-- WHAT YOU HAVE TO DO --
Produce an exact copy of all the data below, dropping every image.

-- ENTRIES SUPPLIED --

--

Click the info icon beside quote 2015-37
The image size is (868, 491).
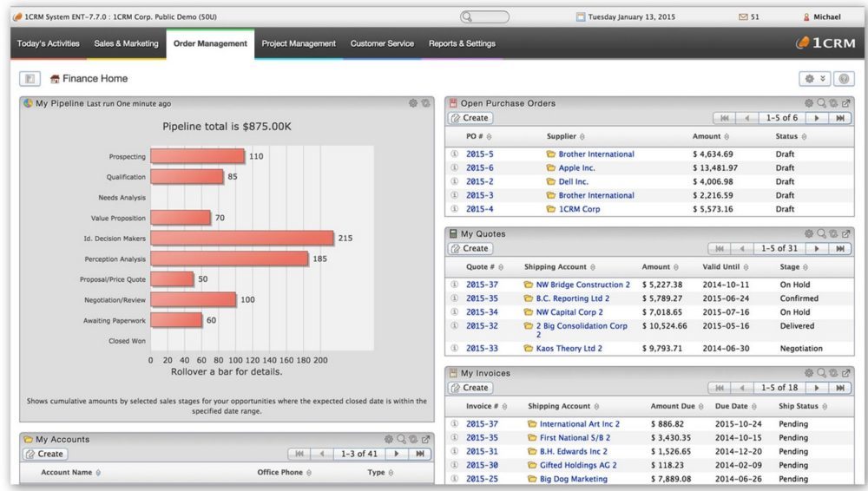(454, 285)
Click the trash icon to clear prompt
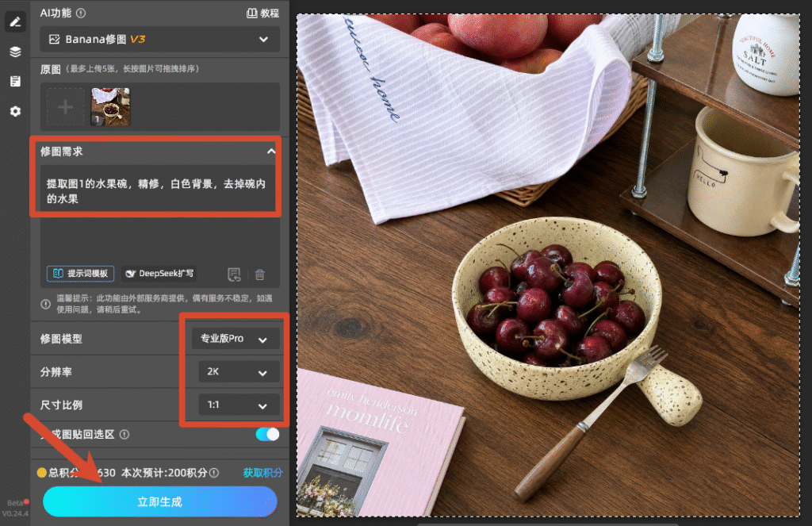 (260, 275)
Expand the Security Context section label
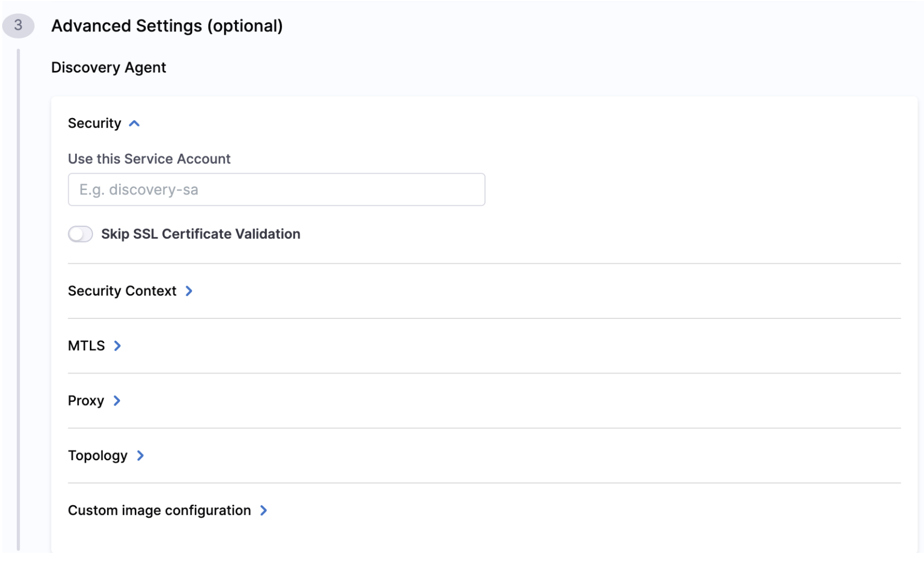924x568 pixels. pyautogui.click(x=122, y=291)
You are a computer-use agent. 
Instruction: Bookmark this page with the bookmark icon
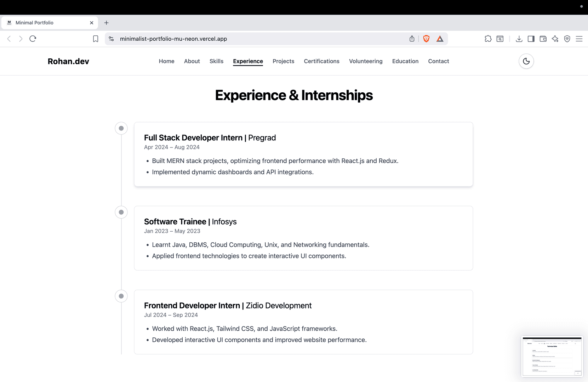click(96, 39)

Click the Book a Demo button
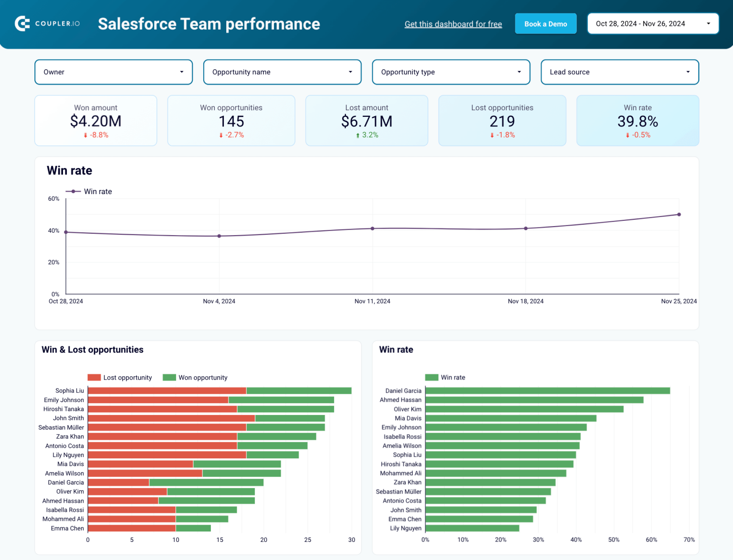(x=545, y=23)
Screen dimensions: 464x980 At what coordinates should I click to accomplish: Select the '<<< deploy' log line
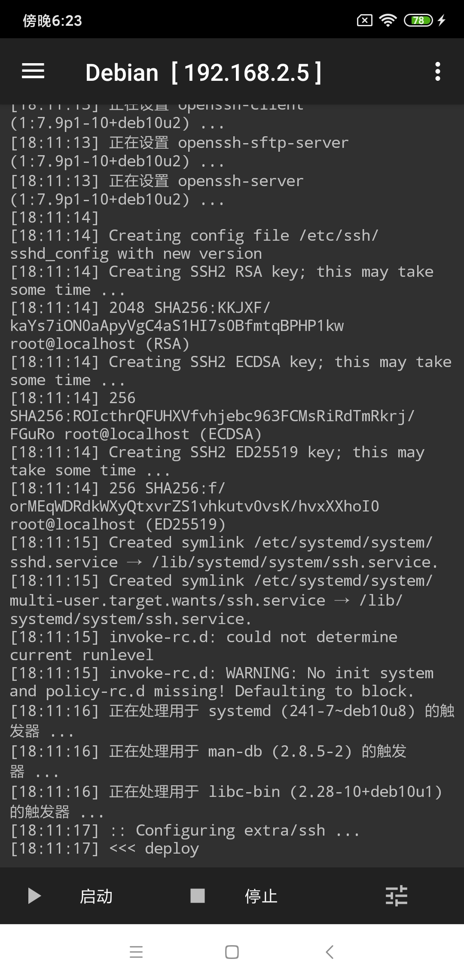coord(104,848)
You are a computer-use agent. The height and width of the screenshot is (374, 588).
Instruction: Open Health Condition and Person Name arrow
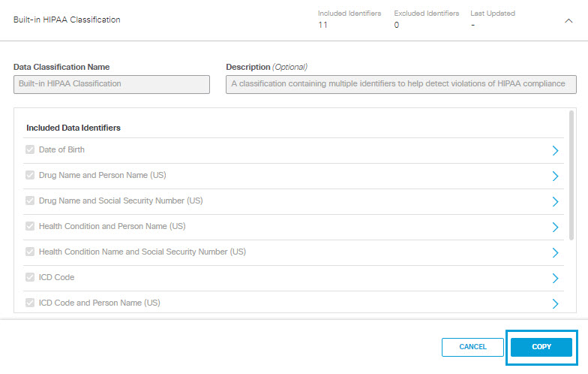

--

-- RESULT OF THE EXERCISE --
Click the info icon beside quote 2015-37
The image size is (868, 491).
(454, 285)
Click the trash icon to clear prompt
 (260, 275)
Expand the Security Context section label
924x568 pixels. pyautogui.click(x=122, y=291)
You are a computer-use agent. 
Instruction: Bookmark this page with the bookmark icon
click(96, 39)

Click the Book a Demo button
(x=545, y=23)
Screen dimensions: 464x980 At what coordinates should I click to accomplish: Select the '<<< deploy' log line
coord(104,848)
You are a computer-use agent. The height and width of the screenshot is (374, 588).
Instruction: Open Health Condition and Person Name arrow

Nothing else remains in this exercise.